[Data records]
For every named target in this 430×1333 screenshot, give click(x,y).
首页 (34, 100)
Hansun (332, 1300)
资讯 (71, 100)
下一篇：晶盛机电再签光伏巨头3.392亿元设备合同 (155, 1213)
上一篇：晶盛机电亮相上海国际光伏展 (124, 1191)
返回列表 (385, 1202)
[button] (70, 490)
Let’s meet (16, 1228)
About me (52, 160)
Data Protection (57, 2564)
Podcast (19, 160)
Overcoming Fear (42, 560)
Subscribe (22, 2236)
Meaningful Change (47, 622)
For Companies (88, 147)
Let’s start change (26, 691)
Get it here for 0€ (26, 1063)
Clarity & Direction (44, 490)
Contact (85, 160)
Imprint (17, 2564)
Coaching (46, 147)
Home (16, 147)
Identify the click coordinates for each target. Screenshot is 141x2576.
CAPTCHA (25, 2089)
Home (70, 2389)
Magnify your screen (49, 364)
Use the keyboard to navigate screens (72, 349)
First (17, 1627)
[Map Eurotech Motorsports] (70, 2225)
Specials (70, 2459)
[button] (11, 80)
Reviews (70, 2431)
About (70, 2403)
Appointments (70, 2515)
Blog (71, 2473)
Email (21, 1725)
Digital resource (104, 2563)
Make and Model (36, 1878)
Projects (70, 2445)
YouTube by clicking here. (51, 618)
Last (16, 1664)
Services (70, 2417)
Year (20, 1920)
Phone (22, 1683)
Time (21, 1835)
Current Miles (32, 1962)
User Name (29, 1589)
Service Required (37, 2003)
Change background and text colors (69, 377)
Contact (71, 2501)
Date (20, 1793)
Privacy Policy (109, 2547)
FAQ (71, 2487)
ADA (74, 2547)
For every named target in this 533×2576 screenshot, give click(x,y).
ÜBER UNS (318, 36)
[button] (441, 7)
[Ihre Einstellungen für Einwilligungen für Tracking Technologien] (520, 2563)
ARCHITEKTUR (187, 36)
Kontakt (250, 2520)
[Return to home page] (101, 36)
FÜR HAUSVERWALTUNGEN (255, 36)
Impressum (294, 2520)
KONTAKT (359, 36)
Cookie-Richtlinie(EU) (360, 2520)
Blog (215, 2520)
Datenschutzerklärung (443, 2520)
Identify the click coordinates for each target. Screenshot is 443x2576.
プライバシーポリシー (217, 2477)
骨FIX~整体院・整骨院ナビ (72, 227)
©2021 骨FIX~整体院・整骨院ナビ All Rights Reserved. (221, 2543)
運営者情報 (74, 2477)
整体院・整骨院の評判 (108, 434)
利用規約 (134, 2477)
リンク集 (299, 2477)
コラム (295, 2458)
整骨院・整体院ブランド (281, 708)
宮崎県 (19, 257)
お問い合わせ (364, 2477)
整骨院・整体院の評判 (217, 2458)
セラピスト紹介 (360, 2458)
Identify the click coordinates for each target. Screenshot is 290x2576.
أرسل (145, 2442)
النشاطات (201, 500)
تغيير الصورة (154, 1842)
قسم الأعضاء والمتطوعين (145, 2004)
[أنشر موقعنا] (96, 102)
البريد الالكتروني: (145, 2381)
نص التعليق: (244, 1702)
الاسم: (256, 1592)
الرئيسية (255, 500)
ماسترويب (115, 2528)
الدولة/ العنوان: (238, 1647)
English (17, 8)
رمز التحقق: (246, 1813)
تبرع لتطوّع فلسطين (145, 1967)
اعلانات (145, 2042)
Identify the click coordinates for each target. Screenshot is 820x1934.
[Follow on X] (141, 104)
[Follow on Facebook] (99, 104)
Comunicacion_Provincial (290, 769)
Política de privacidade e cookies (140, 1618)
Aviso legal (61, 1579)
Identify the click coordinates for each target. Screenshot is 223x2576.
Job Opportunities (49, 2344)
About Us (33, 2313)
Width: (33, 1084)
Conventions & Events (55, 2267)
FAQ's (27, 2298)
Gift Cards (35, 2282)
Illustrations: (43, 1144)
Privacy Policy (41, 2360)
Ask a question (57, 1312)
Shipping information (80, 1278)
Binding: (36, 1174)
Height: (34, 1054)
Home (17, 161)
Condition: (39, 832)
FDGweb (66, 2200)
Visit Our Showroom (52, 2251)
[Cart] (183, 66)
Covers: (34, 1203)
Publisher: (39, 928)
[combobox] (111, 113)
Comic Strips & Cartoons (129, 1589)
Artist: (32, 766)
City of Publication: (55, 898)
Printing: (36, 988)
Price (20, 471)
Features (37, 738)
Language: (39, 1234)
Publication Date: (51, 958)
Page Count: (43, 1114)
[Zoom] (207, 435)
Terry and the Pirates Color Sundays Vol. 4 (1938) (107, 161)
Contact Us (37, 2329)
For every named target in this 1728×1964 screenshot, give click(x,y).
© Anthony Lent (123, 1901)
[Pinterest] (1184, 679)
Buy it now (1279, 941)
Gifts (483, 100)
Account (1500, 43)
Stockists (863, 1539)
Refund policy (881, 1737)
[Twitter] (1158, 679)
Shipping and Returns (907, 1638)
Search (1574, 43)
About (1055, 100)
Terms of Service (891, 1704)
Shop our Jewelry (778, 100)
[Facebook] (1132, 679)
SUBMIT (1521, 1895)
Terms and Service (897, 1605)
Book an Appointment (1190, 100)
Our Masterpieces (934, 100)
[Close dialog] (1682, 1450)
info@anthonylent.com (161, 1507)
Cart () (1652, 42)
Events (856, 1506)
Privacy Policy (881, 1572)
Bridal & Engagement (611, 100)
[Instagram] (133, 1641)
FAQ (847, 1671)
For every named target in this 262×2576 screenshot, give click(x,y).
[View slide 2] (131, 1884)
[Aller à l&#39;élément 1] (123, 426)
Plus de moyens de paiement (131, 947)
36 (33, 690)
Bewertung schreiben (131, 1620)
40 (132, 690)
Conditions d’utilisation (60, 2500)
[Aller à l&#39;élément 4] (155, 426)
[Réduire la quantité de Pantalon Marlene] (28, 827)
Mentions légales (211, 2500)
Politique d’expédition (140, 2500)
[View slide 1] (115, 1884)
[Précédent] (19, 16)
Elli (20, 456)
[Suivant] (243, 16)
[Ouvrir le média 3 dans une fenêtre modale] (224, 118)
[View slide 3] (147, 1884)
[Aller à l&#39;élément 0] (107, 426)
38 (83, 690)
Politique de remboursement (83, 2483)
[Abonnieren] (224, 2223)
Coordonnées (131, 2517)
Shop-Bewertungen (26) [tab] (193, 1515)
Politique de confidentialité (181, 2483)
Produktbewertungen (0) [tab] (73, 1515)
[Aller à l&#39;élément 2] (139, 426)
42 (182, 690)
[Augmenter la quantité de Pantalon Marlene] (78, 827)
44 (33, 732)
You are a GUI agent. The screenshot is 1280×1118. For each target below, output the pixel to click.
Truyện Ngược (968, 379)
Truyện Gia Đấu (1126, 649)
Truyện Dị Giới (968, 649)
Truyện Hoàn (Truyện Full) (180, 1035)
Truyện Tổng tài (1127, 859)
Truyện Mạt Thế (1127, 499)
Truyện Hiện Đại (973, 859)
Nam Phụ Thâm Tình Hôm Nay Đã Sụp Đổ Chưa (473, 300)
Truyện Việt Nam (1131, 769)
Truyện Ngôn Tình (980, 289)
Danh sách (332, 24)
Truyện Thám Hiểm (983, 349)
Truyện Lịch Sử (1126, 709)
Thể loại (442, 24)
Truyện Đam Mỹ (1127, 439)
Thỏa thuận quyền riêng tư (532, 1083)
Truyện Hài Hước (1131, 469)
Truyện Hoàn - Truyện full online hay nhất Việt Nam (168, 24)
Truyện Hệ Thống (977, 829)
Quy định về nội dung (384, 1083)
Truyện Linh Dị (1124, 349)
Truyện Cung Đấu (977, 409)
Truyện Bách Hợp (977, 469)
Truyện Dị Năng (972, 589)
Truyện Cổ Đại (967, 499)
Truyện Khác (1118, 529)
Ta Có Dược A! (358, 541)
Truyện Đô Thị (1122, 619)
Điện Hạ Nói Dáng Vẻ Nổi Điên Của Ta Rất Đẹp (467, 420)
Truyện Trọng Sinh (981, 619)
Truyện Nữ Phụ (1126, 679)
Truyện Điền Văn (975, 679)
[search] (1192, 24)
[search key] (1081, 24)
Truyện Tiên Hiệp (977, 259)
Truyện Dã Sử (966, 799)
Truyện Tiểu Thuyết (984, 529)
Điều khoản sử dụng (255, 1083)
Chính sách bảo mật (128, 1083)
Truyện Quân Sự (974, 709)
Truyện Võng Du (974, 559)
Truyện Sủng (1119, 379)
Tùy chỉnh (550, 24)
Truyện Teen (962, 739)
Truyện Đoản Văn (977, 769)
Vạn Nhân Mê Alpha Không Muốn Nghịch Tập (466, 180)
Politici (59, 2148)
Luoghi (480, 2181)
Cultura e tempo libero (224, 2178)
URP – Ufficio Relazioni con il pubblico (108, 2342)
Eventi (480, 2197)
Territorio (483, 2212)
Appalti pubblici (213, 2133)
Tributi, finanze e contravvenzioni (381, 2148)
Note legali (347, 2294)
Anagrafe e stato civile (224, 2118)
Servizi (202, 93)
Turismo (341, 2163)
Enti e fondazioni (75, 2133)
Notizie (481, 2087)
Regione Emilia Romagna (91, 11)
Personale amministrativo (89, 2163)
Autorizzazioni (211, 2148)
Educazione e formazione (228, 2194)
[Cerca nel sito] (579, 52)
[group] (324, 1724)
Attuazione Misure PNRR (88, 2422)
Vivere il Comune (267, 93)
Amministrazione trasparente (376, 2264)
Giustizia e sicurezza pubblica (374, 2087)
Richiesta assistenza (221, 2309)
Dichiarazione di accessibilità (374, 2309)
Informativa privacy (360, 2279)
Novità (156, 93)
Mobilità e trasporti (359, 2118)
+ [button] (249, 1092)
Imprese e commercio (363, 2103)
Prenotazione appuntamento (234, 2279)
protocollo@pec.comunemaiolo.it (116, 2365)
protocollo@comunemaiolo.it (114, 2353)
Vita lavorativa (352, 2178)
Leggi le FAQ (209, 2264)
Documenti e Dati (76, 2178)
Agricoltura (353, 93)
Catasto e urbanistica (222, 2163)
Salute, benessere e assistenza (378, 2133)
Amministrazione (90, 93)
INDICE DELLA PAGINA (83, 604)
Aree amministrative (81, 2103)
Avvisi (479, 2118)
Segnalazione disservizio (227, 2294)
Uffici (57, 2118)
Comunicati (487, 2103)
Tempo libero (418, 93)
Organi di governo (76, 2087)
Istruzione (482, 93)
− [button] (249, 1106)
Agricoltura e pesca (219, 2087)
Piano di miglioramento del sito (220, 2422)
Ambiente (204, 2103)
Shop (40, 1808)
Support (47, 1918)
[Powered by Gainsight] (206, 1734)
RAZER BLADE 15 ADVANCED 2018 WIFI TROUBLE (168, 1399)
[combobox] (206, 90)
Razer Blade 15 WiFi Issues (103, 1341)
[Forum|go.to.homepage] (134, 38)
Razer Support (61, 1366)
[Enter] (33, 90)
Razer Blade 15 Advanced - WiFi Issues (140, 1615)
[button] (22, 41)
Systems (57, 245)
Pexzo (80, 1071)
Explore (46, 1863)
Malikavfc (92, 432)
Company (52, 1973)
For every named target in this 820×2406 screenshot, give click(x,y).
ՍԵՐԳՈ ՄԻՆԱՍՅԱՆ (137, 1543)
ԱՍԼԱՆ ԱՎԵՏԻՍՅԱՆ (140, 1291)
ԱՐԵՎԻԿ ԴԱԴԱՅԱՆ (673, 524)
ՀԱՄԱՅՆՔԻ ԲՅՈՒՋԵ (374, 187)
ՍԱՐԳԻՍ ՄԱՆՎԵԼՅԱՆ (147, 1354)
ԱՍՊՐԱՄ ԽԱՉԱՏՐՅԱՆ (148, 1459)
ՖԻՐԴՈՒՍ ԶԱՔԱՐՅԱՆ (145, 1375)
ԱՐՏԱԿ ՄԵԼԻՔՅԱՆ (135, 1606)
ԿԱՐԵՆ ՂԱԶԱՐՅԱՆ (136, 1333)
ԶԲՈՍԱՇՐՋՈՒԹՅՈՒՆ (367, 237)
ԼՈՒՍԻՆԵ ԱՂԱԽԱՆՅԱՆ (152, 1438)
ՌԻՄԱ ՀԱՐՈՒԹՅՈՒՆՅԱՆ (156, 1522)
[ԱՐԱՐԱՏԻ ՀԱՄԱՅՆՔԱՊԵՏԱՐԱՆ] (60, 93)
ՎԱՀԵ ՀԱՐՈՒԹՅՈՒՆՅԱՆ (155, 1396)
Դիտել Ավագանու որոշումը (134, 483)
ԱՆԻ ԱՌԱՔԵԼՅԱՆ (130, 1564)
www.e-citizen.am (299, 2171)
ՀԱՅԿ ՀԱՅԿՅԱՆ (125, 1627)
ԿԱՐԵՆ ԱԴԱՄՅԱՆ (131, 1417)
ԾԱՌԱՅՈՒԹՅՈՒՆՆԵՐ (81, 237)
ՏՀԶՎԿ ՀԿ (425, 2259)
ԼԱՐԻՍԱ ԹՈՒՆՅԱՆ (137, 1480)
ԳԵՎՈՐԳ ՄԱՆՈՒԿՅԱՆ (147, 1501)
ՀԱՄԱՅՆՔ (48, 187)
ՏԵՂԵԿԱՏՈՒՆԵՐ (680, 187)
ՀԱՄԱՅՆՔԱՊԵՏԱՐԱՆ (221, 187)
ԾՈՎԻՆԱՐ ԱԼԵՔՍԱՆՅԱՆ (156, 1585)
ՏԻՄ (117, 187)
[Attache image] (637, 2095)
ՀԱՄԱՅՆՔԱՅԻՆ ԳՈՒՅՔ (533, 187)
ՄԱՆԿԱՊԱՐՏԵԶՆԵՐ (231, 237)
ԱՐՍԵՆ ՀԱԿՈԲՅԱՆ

**EXERCISE BRIEF:**
What is needed is a verbatim copy of every line in the records above from the one containing "الاسم: (256, 1592)" down to the one containing "[Close dialog] (1682, 1450)", both included, and nothing more.

**THE COMPLETED TASK:**
الاسم: (256, 1592)
الرئيسية (255, 500)
ماسترويب (115, 2528)
الدولة/ العنوان: (238, 1647)
English (17, 8)
رمز التحقق: (246, 1813)
تبرع لتطوّع فلسطين (145, 1967)
اعلانات (145, 2042)
Identify the click coordinates for each target. Screenshot is 820x1934.
[Follow on X] (141, 104)
[Follow on Facebook] (99, 104)
Comunicacion_Provincial (290, 769)
Política de privacidade e cookies (140, 1618)
Aviso legal (61, 1579)
Identify the click coordinates for each target. Screenshot is 223x2576.
Job Opportunities (49, 2344)
About Us (33, 2313)
Width: (33, 1084)
Conventions & Events (55, 2267)
FAQ's (27, 2298)
Gift Cards (35, 2282)
Illustrations: (43, 1144)
Privacy Policy (41, 2360)
Ask a question (57, 1312)
Shipping information (80, 1278)
Binding: (36, 1174)
Height: (34, 1054)
Home (17, 161)
Condition: (39, 832)
FDGweb (66, 2200)
Visit Our Showroom (52, 2251)
[Cart] (183, 66)
Covers: (34, 1203)
Publisher: (39, 928)
[combobox] (111, 113)
Comic Strips & Cartoons (129, 1589)
Artist: (32, 766)
City of Publication: (55, 898)
Printing: (36, 988)
Price (20, 471)
Features (37, 738)
Language: (39, 1234)
Publication Date: (51, 958)
Page Count: (43, 1114)
[Zoom] (207, 435)
Terry and the Pirates Color Sundays Vol. 4 (1938) (107, 161)
Contact Us (37, 2329)
For every named target in this 1728×1964 screenshot, give click(x,y).
© Anthony Lent (123, 1901)
[Pinterest] (1184, 679)
Buy it now (1279, 941)
Gifts (483, 100)
Account (1500, 43)
Stockists (863, 1539)
Refund policy (881, 1737)
[Twitter] (1158, 679)
Shipping and Returns (907, 1638)
Search (1574, 43)
About (1055, 100)
Terms of Service (891, 1704)
Shop our Jewelry (778, 100)
[Facebook] (1132, 679)
SUBMIT (1521, 1895)
Terms and Service (897, 1605)
Book an Appointment (1190, 100)
Our Masterpieces (934, 100)
[Close dialog] (1682, 1450)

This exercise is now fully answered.